** Opening EXTRACTED DATA block **
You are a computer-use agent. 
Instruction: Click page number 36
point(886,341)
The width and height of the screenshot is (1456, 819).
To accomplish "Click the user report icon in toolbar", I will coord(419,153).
** Closing EXTRACTED DATA block **
** Opening EXTRACTED DATA block **
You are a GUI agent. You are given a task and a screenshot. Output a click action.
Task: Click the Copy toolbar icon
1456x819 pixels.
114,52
** Closing EXTRACTED DATA block **
The answer must be every line of the records that contains the word "agent".

You are a computer-use agent. 
You are a GUI agent. You are given a task and a screenshot. Output a click action.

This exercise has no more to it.